I was sitting alone, munching on a peanut butter and banana sandwich (hey, I made it myself, one of my pro recipes), trying to read some short story about a guy who liked to open cans—no idea why. Then someone loomed over me and said, “Here’s a refill.”

Ganymede poured something from a big glass pitcher into my soda can, which had only been half-empty. He did this with total concentration and precision, not spilling a drop, though the liquid was definitely not what had already been in the can.

“Um, thanks?” I said, which wasn’t easy with my mouth full of peanut butter.

“You’re welcome.” Ganymede nodded formally, as if we’d just exchanged gifts as national ambassadors. “I want an update on your quest . . . but I’ll be right back.”

I had time to finish my sandwich while Ganymede circulated through the cafeteria, refilling the students’ drinks without asking permission. Some kids looked at him funny, but most didn’t even notice. This was weird, since Ganymede was wearing a Greek chiton and strap-up sandals and not much else. Thank the Mist for obscuring mortal minds, I guess, or maybe the students just figured he was doing a project for drama class.

He came back to my table and sat across from me. “So.”

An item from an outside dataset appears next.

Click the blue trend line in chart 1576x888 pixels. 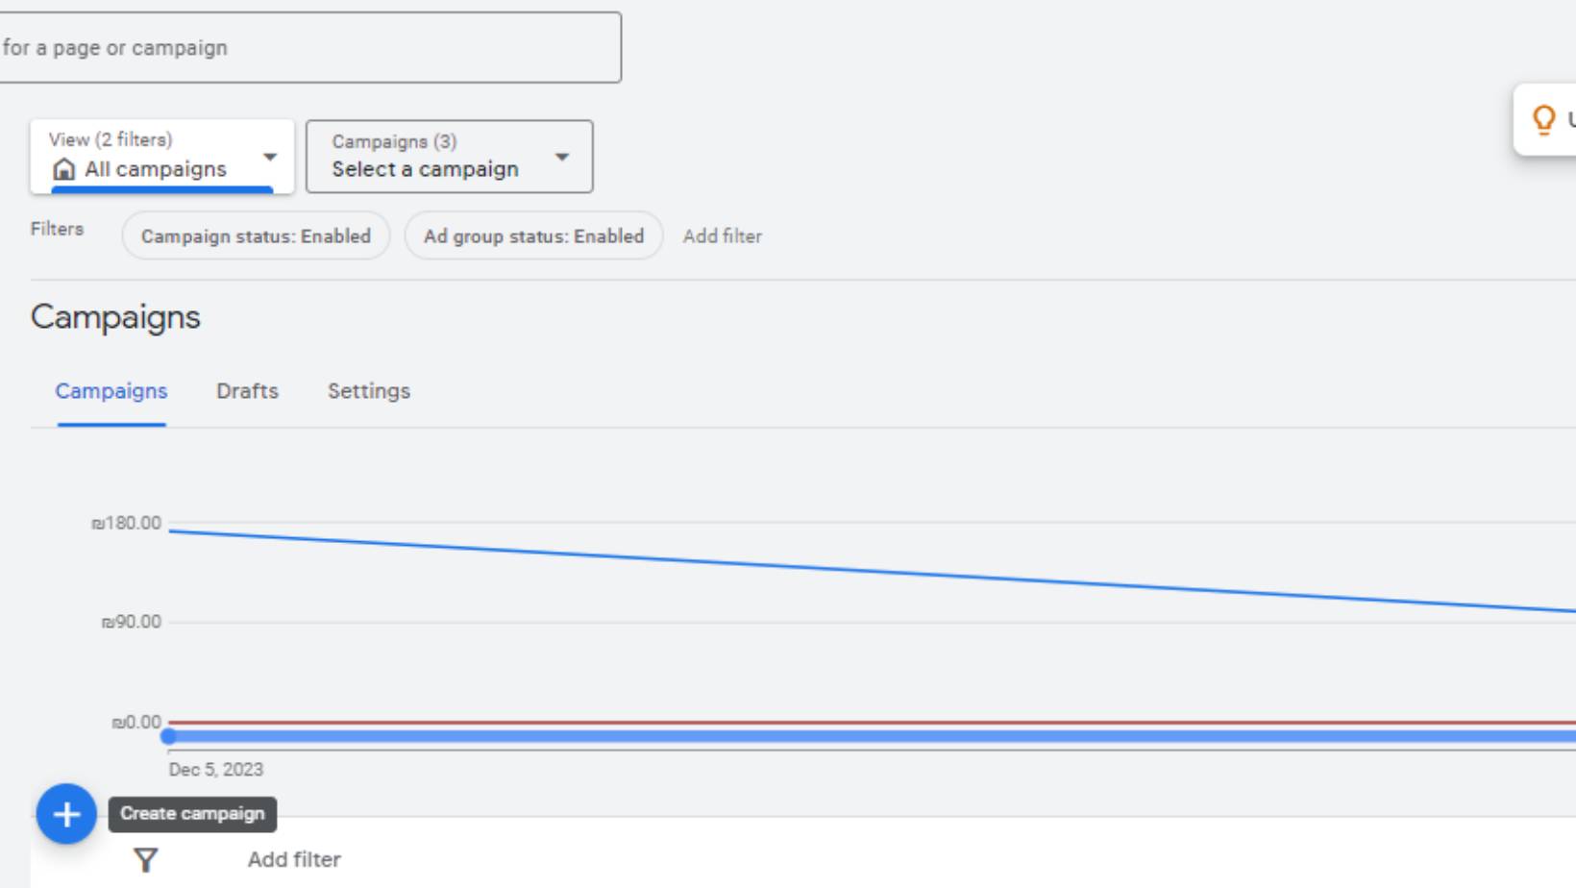(872, 571)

“What are you serving?” I asked. “You’re not going to turn the whole student body immortal, are you?”

He sighed. “Of course not, Percy Jackson. I told you, it’s the chalice that has the magic.”

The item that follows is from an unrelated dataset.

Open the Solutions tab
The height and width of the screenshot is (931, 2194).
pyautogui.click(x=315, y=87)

“That’s not nectar in your pitcher?” I asked. “Because mortals will burn up if they drink that.”

“What makes you think this is nectar?”

“Well . . . it’s blue and glowing.”

Ganymede frowned at his pitcher. “I suppose it is. No, this is simply standard Olympian beverage number five. It will refresh and revive, and taste like whatever you desire. It will not turn anyone immortal or make them spontaneously combust. Try it.”

I wondered what had happened to Olympian beverages one through four. But Ganymede was staring at me, and offending him was not going to help get me my recommendation letter. I took a drink. It tasted like regular lemon-lime soda, the same as I’d been drinking before, but zippier and crisper. Around the cafeteria, no one was burning up or glowing.

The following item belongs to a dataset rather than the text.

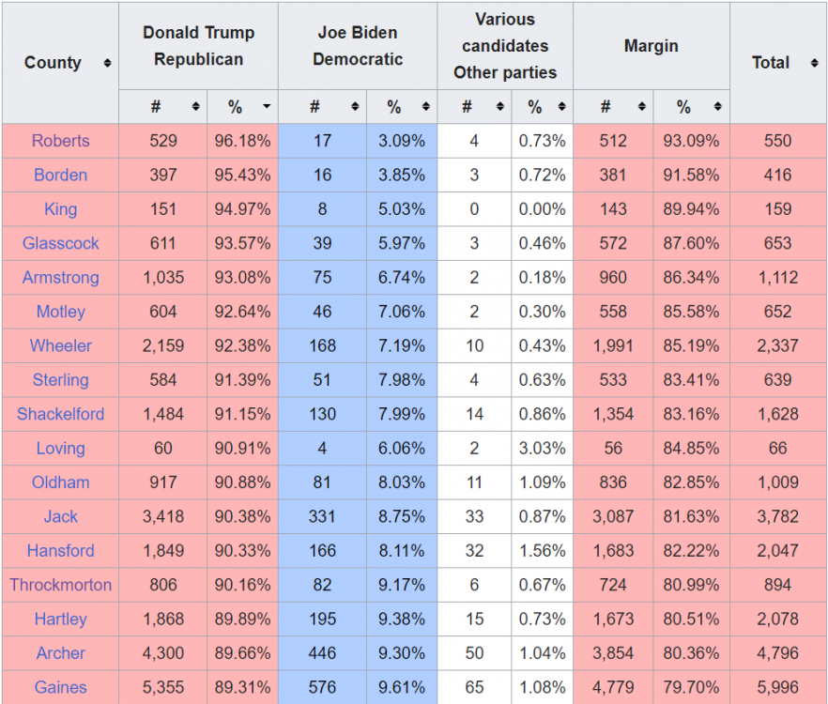Sort by Trump vote count arrows

click(x=195, y=107)
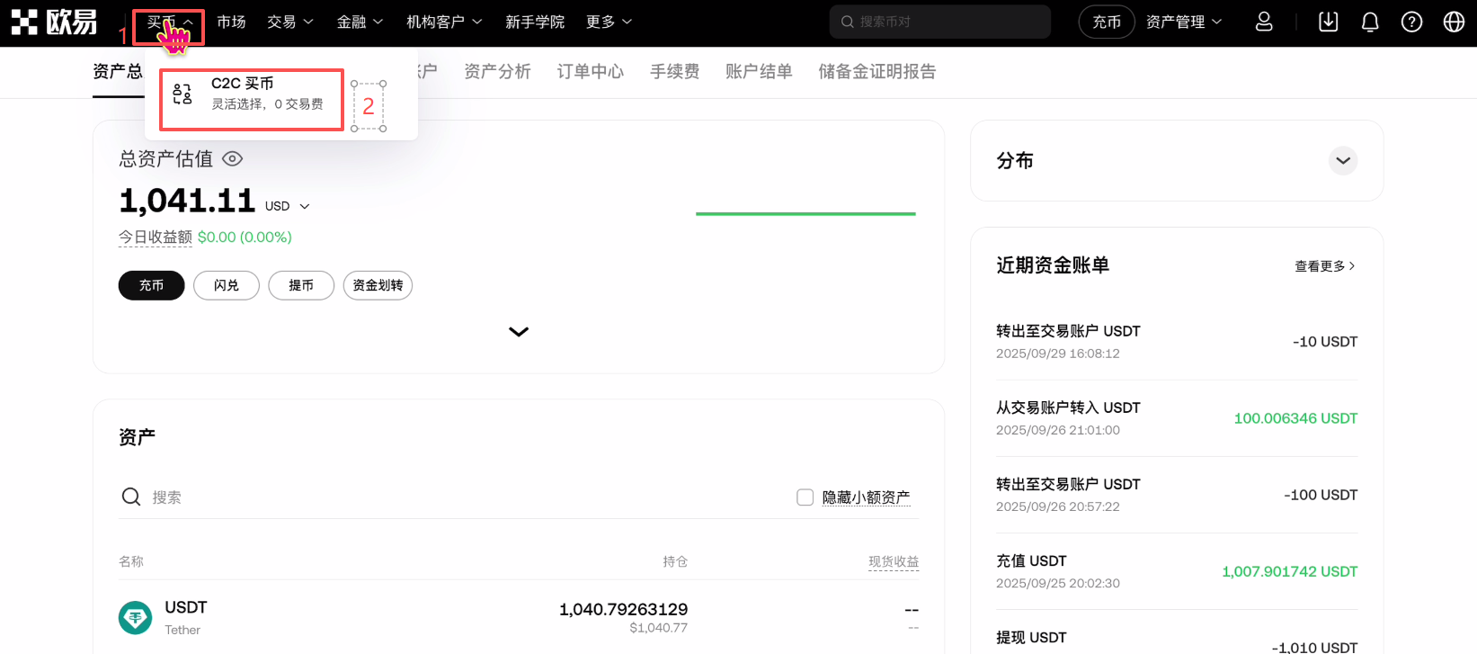Screen dimensions: 1477x654
Task: Click the USDT Tether coin icon
Action: pyautogui.click(x=136, y=617)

“Okay, great,” I said. “Thanks.”

Ganymede shrugged. “It’s important to stay hydrated. Now, about my chalice.”

I brought him up to speed.

When I was done, he knit his majestically sculpted eyebrows. I got the feeling he was not happy, like he might decide to check somewhat satisfied instead of extremely satisfied on my recommendation form.

“And you trust what Hebe said?” he asked.

“I never—” I stopped myself.

I’d been about to say, I never trust a god, but that wouldn’t have gone down well with a god. “I never can be one hundred percent sure, but I don’t think Hebe took your cup.”

“And if she decides to tell everyone?”